Today is World Thalassemia Day and it is observed across the globe in solidarity with the patients fighting this disorder. This year’s theme for World Thalassemia Day is Get Inspired, Get Involved!

Thalassemias’ are rare, inherited blood disorders characterized by the abnormal production of hemoglobin, the protein molecule in red blood cells that carry oxygen to the body cells.

A genetic disorder inherited from the parents, Thalassemia is broadly divided into – alpha, beta and delta thalassemia and is most common among the descendants of Italian, Greek, Middle Eastern, South Asian and African descent. 

Patients with thalassemia suffer from mild to severe anemia causing extreme fatigue and making the skin pale. Children with thalassemia record slower growth rate while other problems include brittle bones, enlarged spleen, dark urine, heart ailments.

The American College of Obstetricians and Gynecologists strongly recommends screening for thalassemia in pregnant women and a genetic counselling for the families with a history of thalassemia.

The diagnosis is done through blood tests, hemoglobin electrophoresis, DNA mapping. The treatment for patients with thalassemia varies depending upon the severity of the condition. Many patients would often require blood transfusion, iron chelation, folic acid and bone marrow in few cases.

World Thalassemia Day May 8th

However, thalassemic patients are recommended to follow these lifestyle changes for a healthy living.

Nutritional Needs:

Thalassemic patients should always be mindful of their nutritional needs and they should strictly follow the diet chart recommended by the doctors. Adequate intake of vitamin C, vitamin D, folate, copper, zinc and selenium is suggested based on severity of the condition.

Regular Tests:

Patients with thalassemia should undergo regular blood tests to know the levels of albumin, vitamin D, fasting glucose, fasting plasma, zinc, selenium, copper, serum folate etc. Any abnormality in the results should be immediately reported to the doctor.

Avoid Iron In Excess:

Patients should avoid foods that are high on iron.

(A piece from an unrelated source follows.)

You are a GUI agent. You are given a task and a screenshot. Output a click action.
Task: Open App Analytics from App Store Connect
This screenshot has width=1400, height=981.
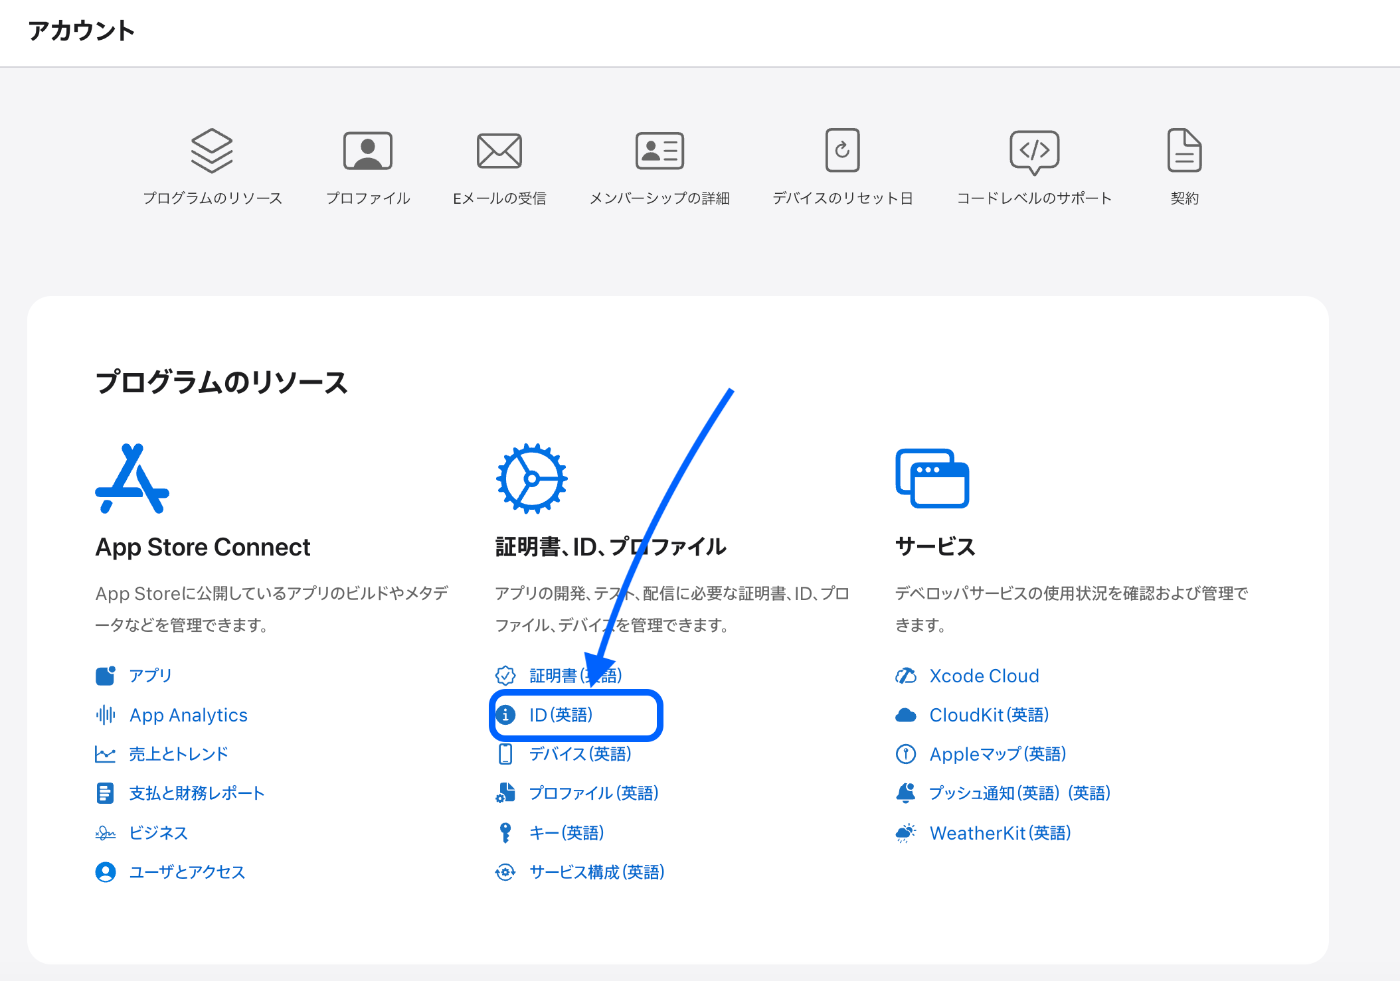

Low iron diet along with folate supplements, black tea is recommended to decrease the absorption of iron into the blood. The patients should also never take vitamins and other supplements without the knowledge of the doctor.

Prevention Of Infections:

Thalassemia patients are at high risk of infections, especially those who had spleen removed. Frequent washing of hands, avoiding in contact with the sick will reduce the risk of infections.


Patients with this disorder would require regular vaccinations like annual flu shots, meningitis, pneumococcal, hepatitis B to prevent infections. If a patient develops fever or any infections after administering vaccine, see a doctor immediately.